Bush could hardly have enjoyed better news than the special prosecutor’s announcement that he will not seek indictments of Karl Rove, unless it were the mass conversion of Iraqi insurgents to a peaceful Shiite faith. Keeping your brain trust out of jail is not a lot to brag about unless absolutely nothing has gone your way for 18 months. Bush must feel that he has a new lease on his political life.
That should be a healthy thing for the country, which does not need a completely neutered president for two and a half perilous years. For our sake, may he make the best of it.
But he and the country should keep Special Prosecutor Fitzgerald’s notice in perspective.
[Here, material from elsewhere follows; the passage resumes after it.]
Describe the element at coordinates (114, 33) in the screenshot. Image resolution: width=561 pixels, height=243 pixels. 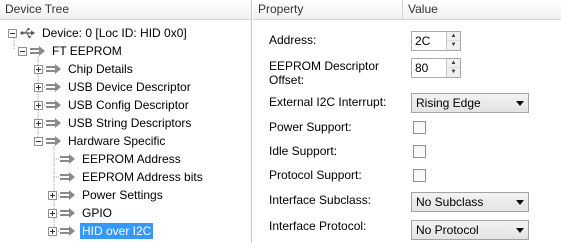
I see `tree-node-label: Device: 0 [Loc ID: HID 0x0]` at that location.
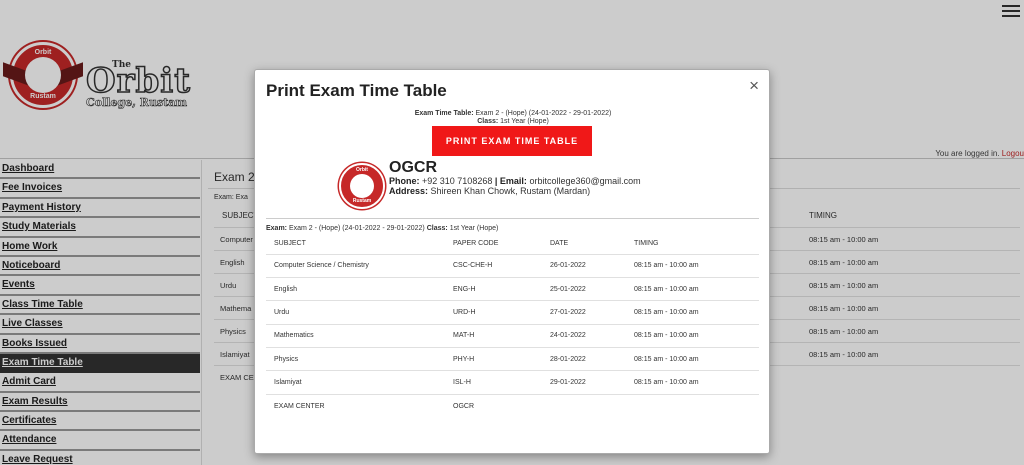 The image size is (1024, 465). I want to click on org-name: OGCR, so click(413, 168).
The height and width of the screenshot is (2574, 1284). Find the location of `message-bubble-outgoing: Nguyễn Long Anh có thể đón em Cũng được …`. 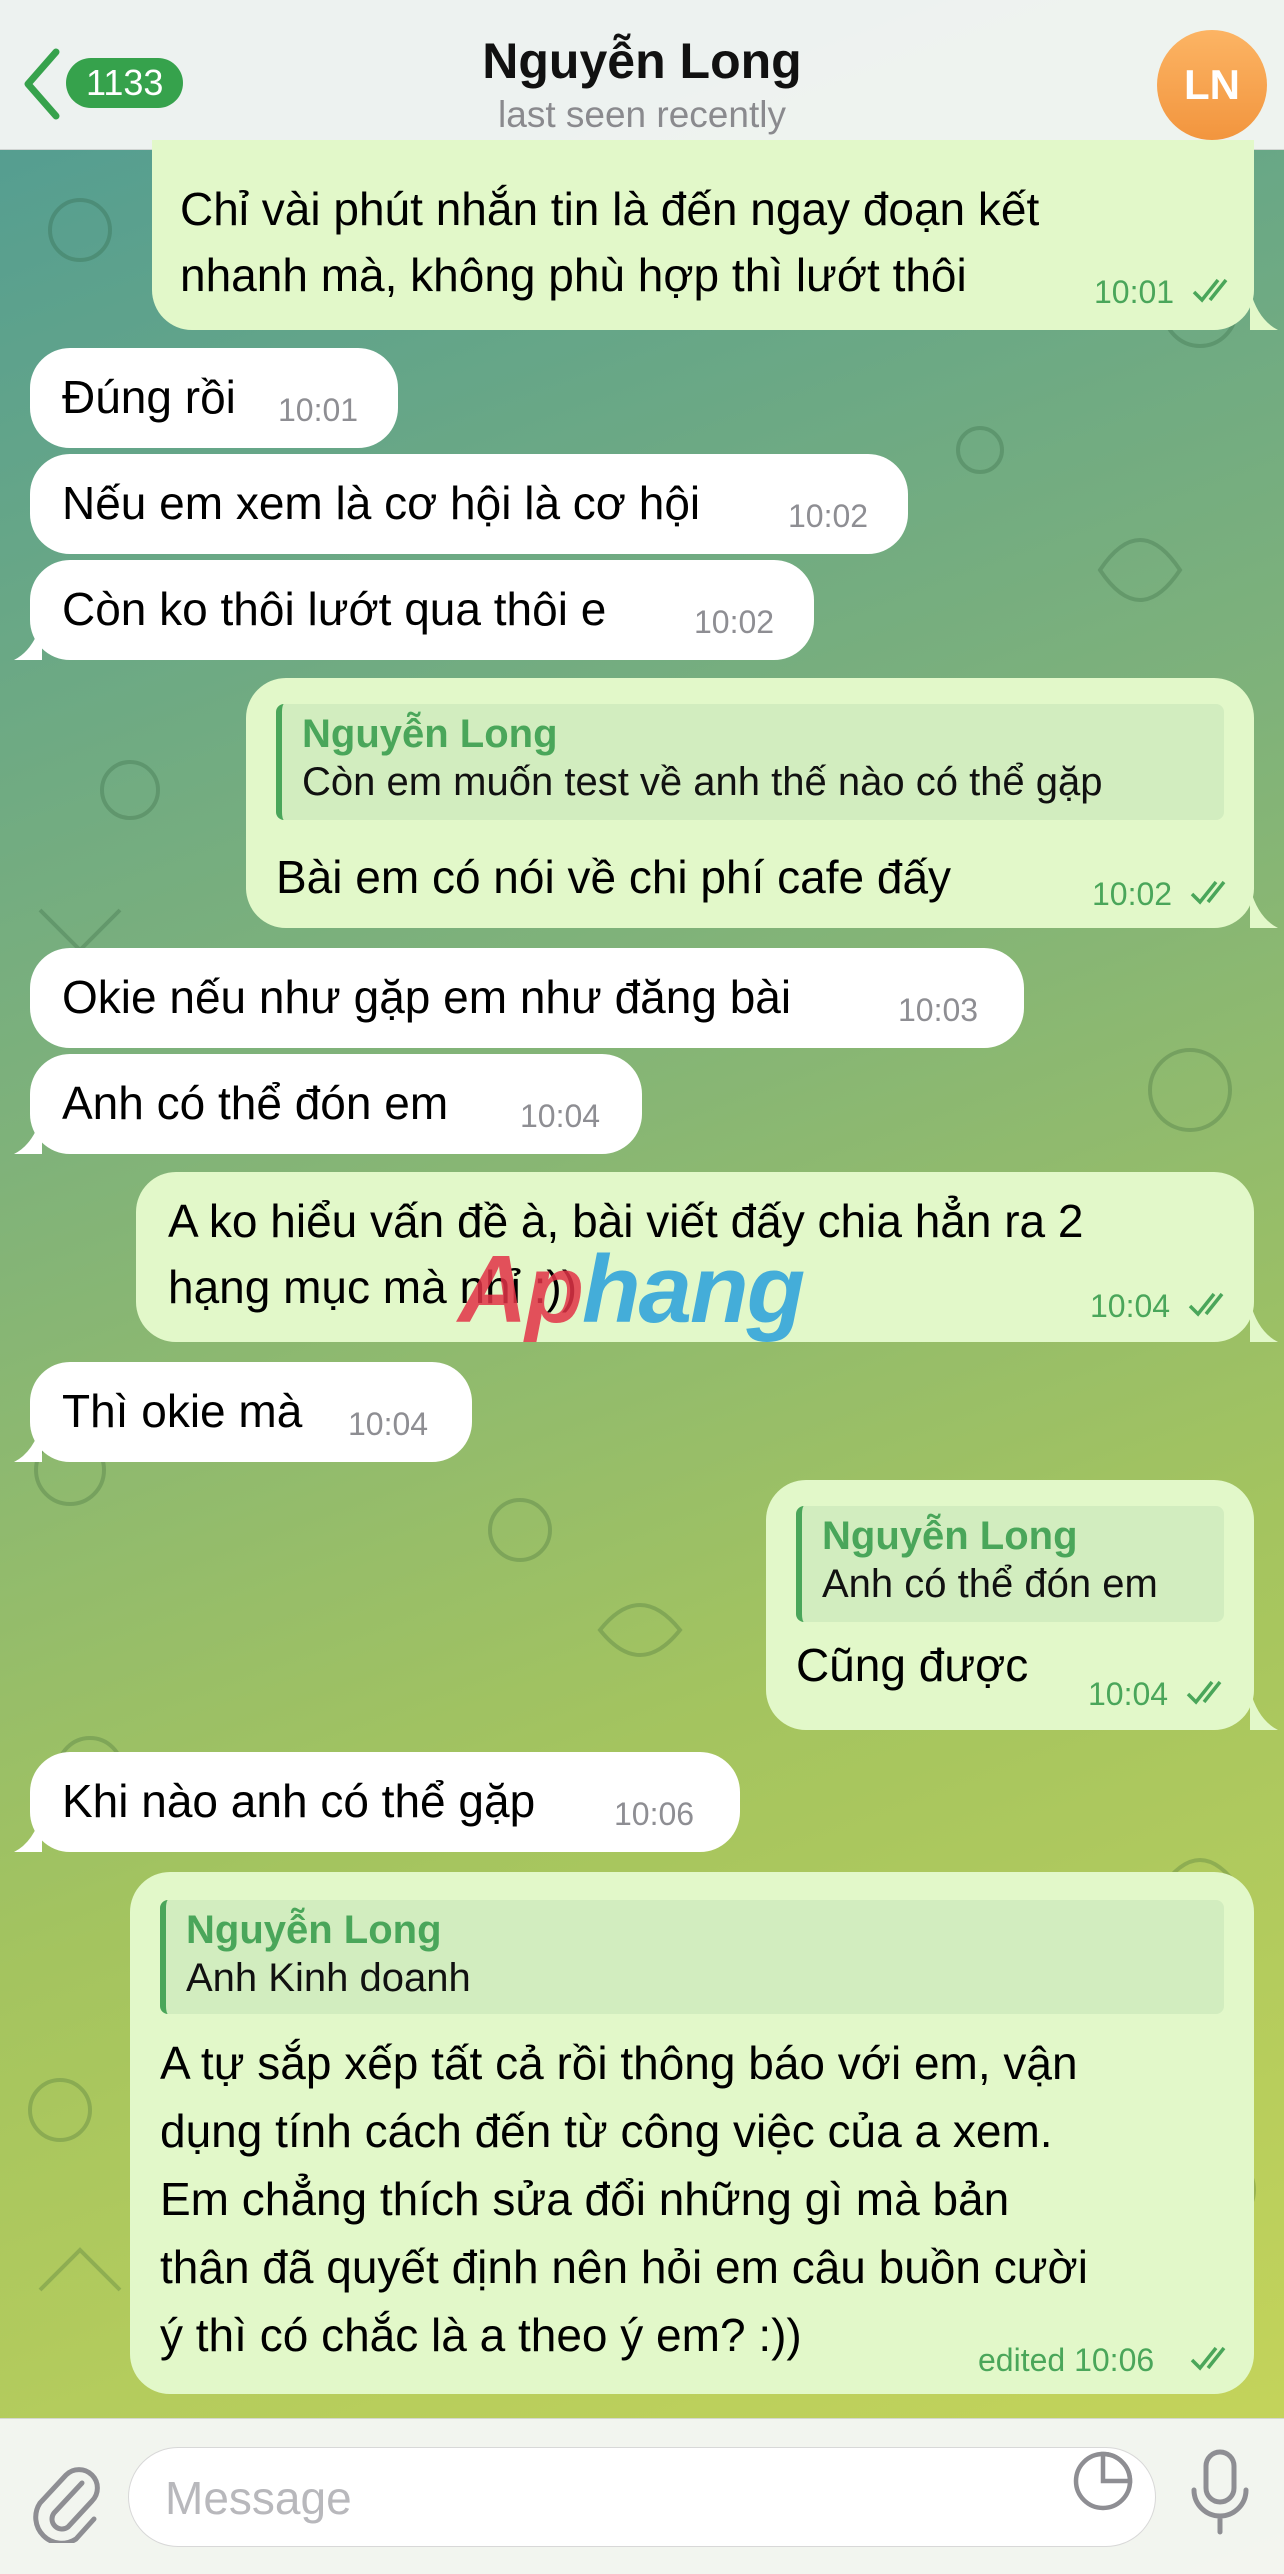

Rove is not exonerated and the damage that he and whoever guided him did to the country and the presidency cannot be recompensed by a no-indictment letter. President Bush said he would fire anyone involved in leaking the identity of a secret agent, and Rove publicly and solemnly declared that he had absolutely nothing to do with it and had no knowledge of it. But it turned out that it was he who directed the operation from the White House. Still, the president did not fire him or anyone else in the gaggle of insiders who participated.
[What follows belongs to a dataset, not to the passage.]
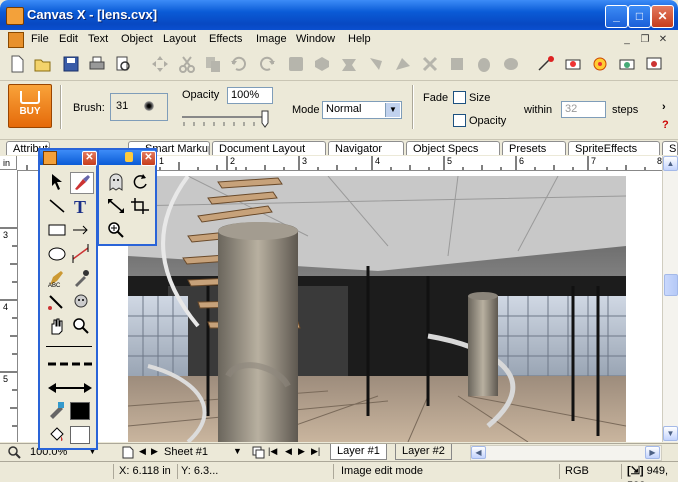 The image size is (678, 482). What do you see at coordinates (68, 39) in the screenshot?
I see `menu-edit: Edit` at bounding box center [68, 39].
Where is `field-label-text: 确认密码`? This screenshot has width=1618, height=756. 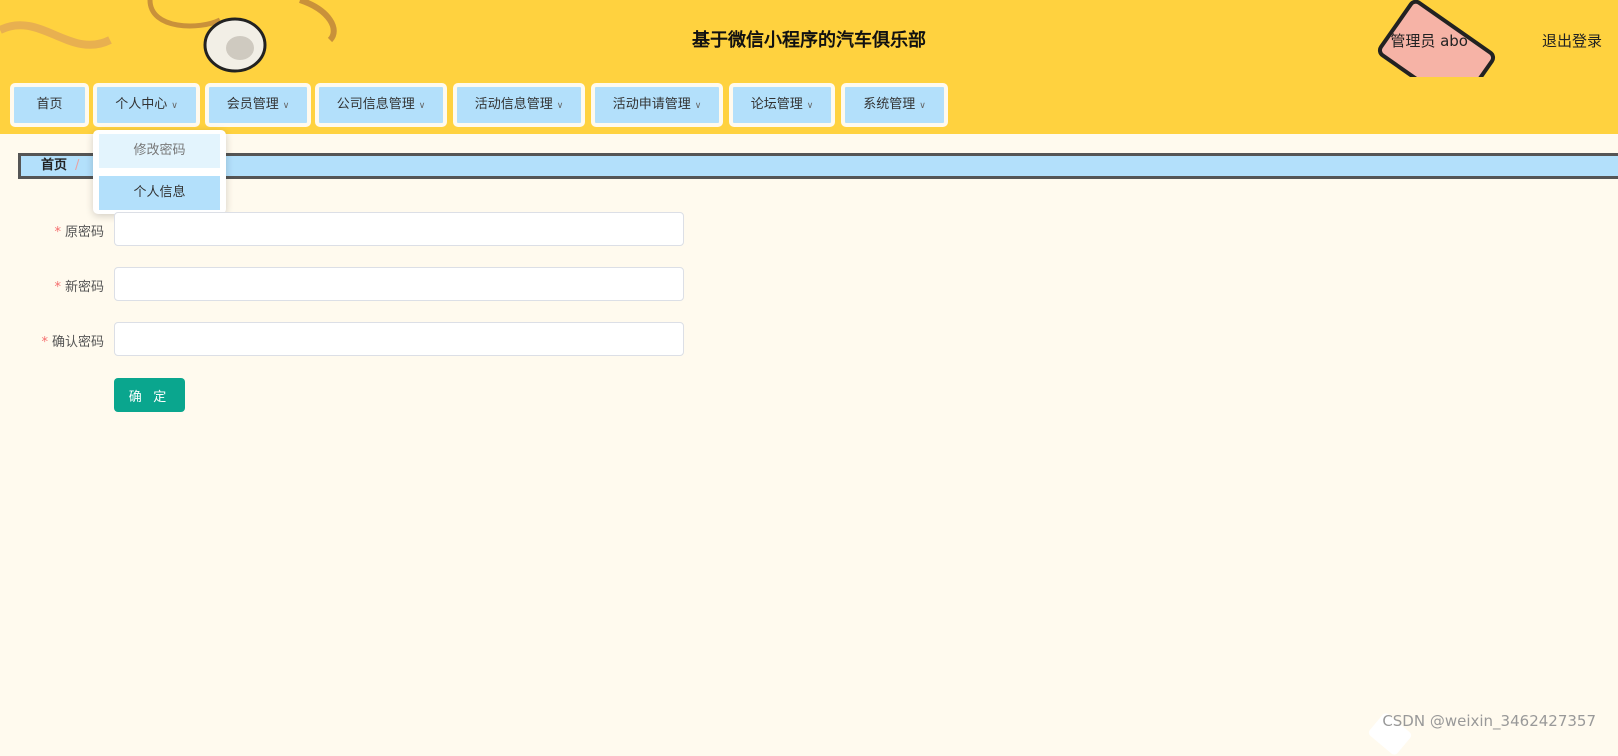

Fitzgerald would have had a hard time making the case that Rove violated the spirit of national security law if he was following even the unstated wishes of the single person who had the power to declassify national secrets, the president. It was all a nasty, devious and corrupt affair, and Bush had run in 2000 on the promise of hounds tooth honesty and integrity.
Rove, Vice President Cheney and others in the old White House and the national security apparatus will still have to testify about exactly what they did and why they did it when Scooter Libby goes on trial for lying to agents and the grand jury about the Valerie Plame affair. But that, conveniently, will not be until January 2007 or even later, after the midterm elections will have determined just how long Bush’s new lease on life will be. The no-indictment letter means that Rove will be free now to use his considerable talent to see that those elections turn the Republicans’ way.
We would feel better about this reinvigorated White House if it gave signs its public discourse would be different. But in the evening after learning of his reprieve, Rove was in New Hampshire blasting patriots like Rep. John Murtha, the Korean War hero, as cowards because they called for a calibrated withdrawal of forces to the perimeters.